- U.S. stocks saw record June inflows of about $150 billion, but crowded positioning and AI-driven volatility signal potential cracks.
- Barclays warns that stretched U.S. equity flows, a strong dollar, and lower oil prices could spark renewed interest in European markets.
- Despite headwinds, strong earnings momentum in the U.S. remains a key support, though risks from Fed uncertainty and summer volatility loom.

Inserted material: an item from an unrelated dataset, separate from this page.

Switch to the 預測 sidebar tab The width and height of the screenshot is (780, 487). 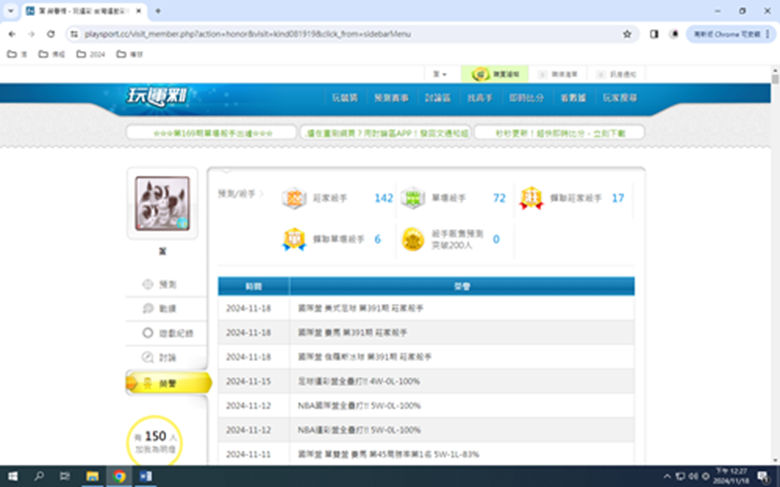click(x=167, y=285)
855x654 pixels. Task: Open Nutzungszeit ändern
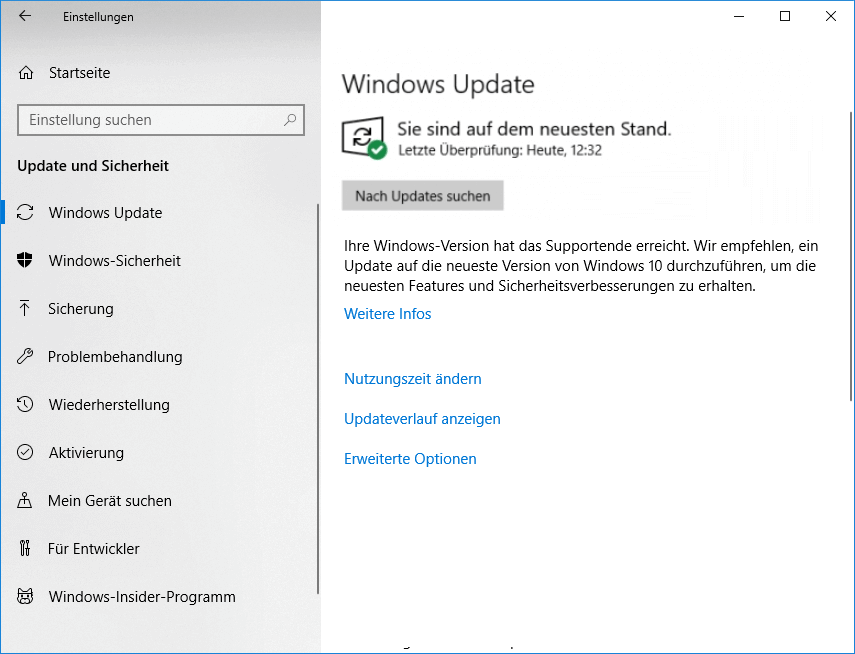pos(411,378)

Record Inflows, But Cracks Appear
U.S. equities attracted a record $150 billion in June, underscoring their global dominance, but Barclays strategists caution that the tide may be turning. Crowded dollar positioning, volatility in AI-related stocks, and declining oil prices are creating conditions that could shift investor focus toward Europe. According to people familiar with Barclays' latest client note, the bank sees "fragile underpinnings" beneath the U.S. rally, even as earnings momentum remains robust.
Europe in the Crosshairs
Barclays highlights that European equities, long overshadowed by U.S. outperformance, could see renewed interest if U.S. momentum stalls. "The dollar is overbought, and AI exuberance is creating risks," a Barclays strategist said in a call with clients. "If those cracks widen, Europe's relative value and earnings resilience could draw inflows." The bank notes that lower oil prices benefit European importers, while U.S. tech concentration leaves the S&P 500 (SPY) vulnerable to sector shocks.

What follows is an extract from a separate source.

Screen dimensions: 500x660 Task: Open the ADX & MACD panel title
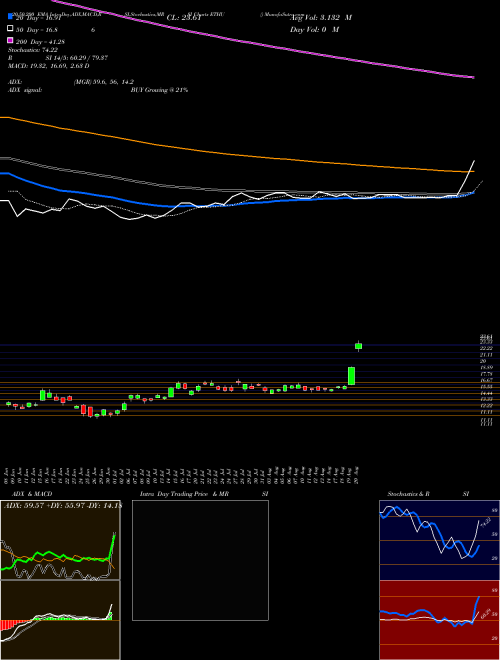[28, 494]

Earnings Momentum vs. Macro Risks
Despite the caution, Barclays emphasizes that U.S. earnings momentum remains a pillar of support. "Strong corporate profits are still the anchor," the note said. However, uncertainty around the Federal Reserve's policy path and potential summer volatility—historically a period of market turbulence—could test investor confidence. Barclays advises clients to consider tactical diversification, particularly toward European equities, as a hedge against a U.S. pullback.
Context and Implications
The warning comes amid a broader debate over whether U.S. equity leadership is sustainable. Past cycles have seen similar periods of dominance followed by rotation toward undervalued regions. With the Fed's next moves uncertain and inflation dynamics shifting, Barclays' analysis reinforces the view that global investors may need to look beyond U.S. borders. "Cracks don't necessarily mean a collapse," the strategist added, "but they do suggest that now is the time to prepare for a change in the wind."